### DESCRIPTION OF THE TASK
Will you transcribe the entries that follow, exactly and in full?

Collected data:
= Beginning of Section =

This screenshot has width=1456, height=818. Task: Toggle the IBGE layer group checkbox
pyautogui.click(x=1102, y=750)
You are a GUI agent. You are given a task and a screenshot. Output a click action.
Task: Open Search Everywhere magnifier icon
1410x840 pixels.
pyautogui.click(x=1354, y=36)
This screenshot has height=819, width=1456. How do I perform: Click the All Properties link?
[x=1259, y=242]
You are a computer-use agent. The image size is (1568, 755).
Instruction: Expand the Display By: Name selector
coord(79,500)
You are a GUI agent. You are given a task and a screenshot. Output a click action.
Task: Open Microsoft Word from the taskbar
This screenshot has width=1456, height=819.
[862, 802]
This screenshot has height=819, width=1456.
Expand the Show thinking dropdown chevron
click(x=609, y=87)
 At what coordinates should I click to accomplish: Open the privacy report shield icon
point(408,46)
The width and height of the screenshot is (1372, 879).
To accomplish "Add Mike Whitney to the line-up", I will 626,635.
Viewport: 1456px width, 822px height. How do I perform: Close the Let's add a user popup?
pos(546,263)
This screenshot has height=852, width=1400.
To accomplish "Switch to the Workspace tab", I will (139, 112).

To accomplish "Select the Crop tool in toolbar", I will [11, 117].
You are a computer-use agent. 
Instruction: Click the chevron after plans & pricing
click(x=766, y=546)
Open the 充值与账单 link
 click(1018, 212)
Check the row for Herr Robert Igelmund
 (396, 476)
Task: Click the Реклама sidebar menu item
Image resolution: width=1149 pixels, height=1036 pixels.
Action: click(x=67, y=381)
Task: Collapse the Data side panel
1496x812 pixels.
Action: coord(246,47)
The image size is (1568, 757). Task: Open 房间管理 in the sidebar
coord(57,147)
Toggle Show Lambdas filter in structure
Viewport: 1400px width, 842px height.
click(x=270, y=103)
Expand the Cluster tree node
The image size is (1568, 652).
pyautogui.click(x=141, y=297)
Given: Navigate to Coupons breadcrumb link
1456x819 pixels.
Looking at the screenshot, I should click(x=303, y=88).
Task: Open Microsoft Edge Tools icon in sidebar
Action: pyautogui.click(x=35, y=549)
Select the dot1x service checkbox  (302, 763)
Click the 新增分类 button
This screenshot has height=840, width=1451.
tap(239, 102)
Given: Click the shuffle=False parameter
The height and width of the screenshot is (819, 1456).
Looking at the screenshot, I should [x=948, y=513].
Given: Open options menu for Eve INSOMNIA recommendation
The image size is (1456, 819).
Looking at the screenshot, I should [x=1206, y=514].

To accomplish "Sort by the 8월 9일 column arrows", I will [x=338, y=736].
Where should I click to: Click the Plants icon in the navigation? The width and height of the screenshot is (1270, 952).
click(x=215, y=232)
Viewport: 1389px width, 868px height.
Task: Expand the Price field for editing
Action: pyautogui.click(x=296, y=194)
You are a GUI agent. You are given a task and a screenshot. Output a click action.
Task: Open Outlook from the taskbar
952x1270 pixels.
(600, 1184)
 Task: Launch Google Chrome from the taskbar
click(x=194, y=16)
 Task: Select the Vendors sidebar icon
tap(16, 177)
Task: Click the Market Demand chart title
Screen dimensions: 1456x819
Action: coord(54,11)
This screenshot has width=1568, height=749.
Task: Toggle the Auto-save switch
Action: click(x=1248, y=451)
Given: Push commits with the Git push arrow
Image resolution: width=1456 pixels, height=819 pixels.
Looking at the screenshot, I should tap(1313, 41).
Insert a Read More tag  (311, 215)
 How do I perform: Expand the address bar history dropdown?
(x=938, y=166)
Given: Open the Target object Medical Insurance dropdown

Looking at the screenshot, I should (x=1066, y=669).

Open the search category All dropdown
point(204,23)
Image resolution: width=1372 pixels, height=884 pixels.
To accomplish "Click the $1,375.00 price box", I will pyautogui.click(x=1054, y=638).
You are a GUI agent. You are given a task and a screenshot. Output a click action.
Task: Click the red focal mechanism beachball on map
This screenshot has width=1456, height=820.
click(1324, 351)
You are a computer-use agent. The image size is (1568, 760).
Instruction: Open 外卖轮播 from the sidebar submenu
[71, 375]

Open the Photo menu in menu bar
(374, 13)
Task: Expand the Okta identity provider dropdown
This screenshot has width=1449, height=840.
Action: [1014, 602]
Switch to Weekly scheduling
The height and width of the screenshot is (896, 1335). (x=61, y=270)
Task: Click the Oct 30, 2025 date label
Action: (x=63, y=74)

= End of Section =

### REPLY TO THE TASK
This screenshot has width=1456, height=818. Task: Toggle the IBGE layer group checkbox
pyautogui.click(x=1102, y=750)
You are a GUI agent. You are given a task and a screenshot. Output a click action.
Task: Open Search Everywhere magnifier icon
1410x840 pixels.
pyautogui.click(x=1354, y=36)
This screenshot has height=819, width=1456. How do I perform: Click the All Properties link?
[x=1259, y=242]
You are a computer-use agent. The image size is (1568, 755).
Instruction: Expand the Display By: Name selector
coord(79,500)
You are a GUI agent. You are given a task and a screenshot. Output a click action.
Task: Open Microsoft Word from the taskbar
This screenshot has width=1456, height=819.
[862, 802]
This screenshot has height=819, width=1456.
Expand the Show thinking dropdown chevron
click(x=609, y=87)
 At what coordinates should I click to accomplish: Open the privacy report shield icon
point(408,46)
The width and height of the screenshot is (1372, 879).
To accomplish "Add Mike Whitney to the line-up", I will 626,635.
Viewport: 1456px width, 822px height. How do I perform: Close the Let's add a user popup?
pos(546,263)
This screenshot has height=852, width=1400.
To accomplish "Switch to the Workspace tab", I will (139, 112).

To accomplish "Select the Crop tool in toolbar", I will [11, 117].
You are a computer-use agent. 
Instruction: Click the chevron after plans & pricing
click(x=766, y=546)
Open the 充值与账单 link
 click(1018, 212)
Check the row for Herr Robert Igelmund
 (396, 476)
Task: Click the Реклама sidebar menu item
Image resolution: width=1149 pixels, height=1036 pixels.
Action: click(x=67, y=381)
Task: Collapse the Data side panel
1496x812 pixels.
Action: coord(246,47)
The image size is (1568, 757). Task: Open 房间管理 in the sidebar
coord(57,147)
Toggle Show Lambdas filter in structure
Viewport: 1400px width, 842px height.
click(x=270, y=103)
Expand the Cluster tree node
The image size is (1568, 652).
pyautogui.click(x=141, y=297)
Given: Navigate to Coupons breadcrumb link
1456x819 pixels.
Looking at the screenshot, I should click(x=303, y=88).
Task: Open Microsoft Edge Tools icon in sidebar
Action: pyautogui.click(x=35, y=549)
Select the dot1x service checkbox  (302, 763)
Click the 新增分类 button
This screenshot has height=840, width=1451.
tap(239, 102)
Given: Click the shuffle=False parameter
The height and width of the screenshot is (819, 1456).
Looking at the screenshot, I should [x=948, y=513].
Given: Open options menu for Eve INSOMNIA recommendation
The image size is (1456, 819).
Looking at the screenshot, I should [x=1206, y=514].

To accomplish "Sort by the 8월 9일 column arrows", I will [x=338, y=736].
Where should I click to: Click the Plants icon in the navigation? The width and height of the screenshot is (1270, 952).
click(x=215, y=232)
Viewport: 1389px width, 868px height.
Task: Expand the Price field for editing
Action: pyautogui.click(x=296, y=194)
You are a GUI agent. You are given a task and a screenshot. Output a click action.
Task: Open Outlook from the taskbar
952x1270 pixels.
(600, 1184)
 Task: Launch Google Chrome from the taskbar
click(x=194, y=16)
 Task: Select the Vendors sidebar icon
tap(16, 177)
Task: Click the Market Demand chart title
Screen dimensions: 1456x819
Action: coord(54,11)
This screenshot has width=1568, height=749.
Task: Toggle the Auto-save switch
Action: click(x=1248, y=451)
Given: Push commits with the Git push arrow
Image resolution: width=1456 pixels, height=819 pixels.
Looking at the screenshot, I should tap(1313, 41).
Insert a Read More tag  (311, 215)
 How do I perform: Expand the address bar history dropdown?
(x=938, y=166)
Given: Open the Target object Medical Insurance dropdown

Looking at the screenshot, I should (x=1066, y=669).

Open the search category All dropdown
point(204,23)
Image resolution: width=1372 pixels, height=884 pixels.
To accomplish "Click the $1,375.00 price box", I will pyautogui.click(x=1054, y=638).
You are a GUI agent. You are given a task and a screenshot. Output a click action.
Task: Click the red focal mechanism beachball on map
This screenshot has width=1456, height=820.
click(1324, 351)
You are a computer-use agent. The image size is (1568, 760).
Instruction: Open 外卖轮播 from the sidebar submenu
[71, 375]

Open the Photo menu in menu bar
(374, 13)
Task: Expand the Okta identity provider dropdown
This screenshot has width=1449, height=840.
Action: [1014, 602]
Switch to Weekly scheduling
The height and width of the screenshot is (896, 1335). (x=61, y=270)
Task: Click the Oct 30, 2025 date label
Action: (x=63, y=74)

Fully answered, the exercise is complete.